Tuesday, 3 April 2007

Untitleable

Here I am again, at writing’s departure point, writing’s beginning, and yet I see again that it has already begun, begun before its beginning, before its time, “A beginning anterior to all beginnings”. It has begun because it never begins, nor does it ever end – it always is. Always, because it is eternity, and eternity because it is only ever eternal repetition, always repetition. To return, time and time again, to that same point from which I never depart in the first place. Time and time again, yet it is beyond time itself. Time and time again return to that same starting line – that line which is never there in the first place, which always eludes me; the line I only become aware of once I’ve started running, once I’ve crossed it, as I catch myself running, never myself starting to run. And sometimes it morphs, always it morphs, it becomes the finishing line and I am drawn back toward it. But here in writing’s expanse, in writing’s space, death’s space, these distinctions carry no weight. This is the space of eternal differentiation and incessant merger. I run neither away from the starting point nor towards the finishing line. Here there is only one point, and all one can do is circle it, revolve endlessly, not drawing nearer because one cannot draw further away either. And at that, one does not revolve as an act, but rather is given to the inertia of an orbiting satellite, to stagnation and impossibility. The more I read Blanchot the more I feel that Blanchot is the only way to write, that Blanchot is writing par excellence. Yet I feel that now I write only in an inability to write; that ‘truth’ can only be written in error, only in failure, can only be spoken in silence as it is only heard in silence. And what is truth to us? By using that word I become a utilitarian traitor, a liar. One can only, must only, write error.

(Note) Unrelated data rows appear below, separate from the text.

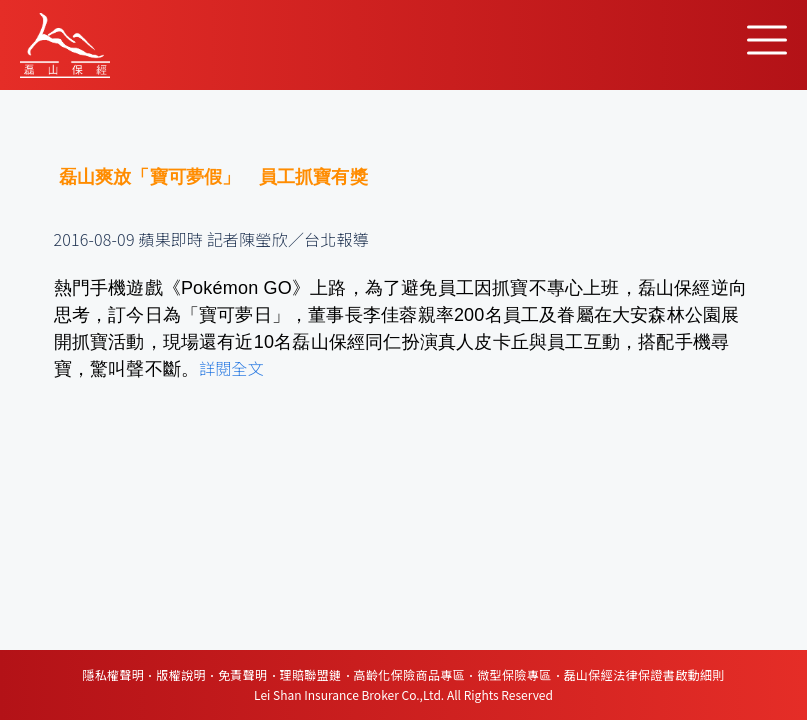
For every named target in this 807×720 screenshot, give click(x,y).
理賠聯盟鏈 (311, 674)
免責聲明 (243, 674)
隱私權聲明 (113, 674)
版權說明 (181, 674)
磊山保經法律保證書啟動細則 (644, 674)
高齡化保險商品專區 (410, 674)
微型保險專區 (514, 674)
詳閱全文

“I need weed”, I thought to myself. So much time without an idea. How does anyone ever manage to write without drugs? They don’t, they only think they do. And yet, what’s the use of using drugs? To write the same all over again? To never begin anew, but “to begin all over again”? And in the end… Discover that there is no end. Nevertheless, as I sat in my trusty rocking chair – that sturdy rocking chair which hasn’t let me down yet, which hasn’t broken like the last one – I got the urge. Why, why does it always come as I’m reading? –‘Write’. –‘But I’m reading. No, I’m sick of you. I won’t write.’ –‘Write’. I go on reading, but it’s hopeless now. The words fall away from the page; not a single one enters my mind. All I can think of now is this urge to write. The tingling sensation is getting worse and worse, and the leg begins to shake again. I read the paragraph again, I make another effort – nothing. –‘Bollocks!’ Impatience. And perhaps this is what Blanchot spoke of – not only the need for patience once one has started writing, patience not to try and term the interminable, but to patience not to begin writing, not to grab hold of what has already begun itself within you, without you. Patience to prolong and defer writing as if it were an orgasm. Patience not to reach an end. And even this patience is insufficient on its own – it is only significant when it contains within it impatience, when it holds an inevitable impatience at bay. Allow ideas to ferment. Who knows, we’ll see… Writing, only ambiguously. Anyone else is a liar.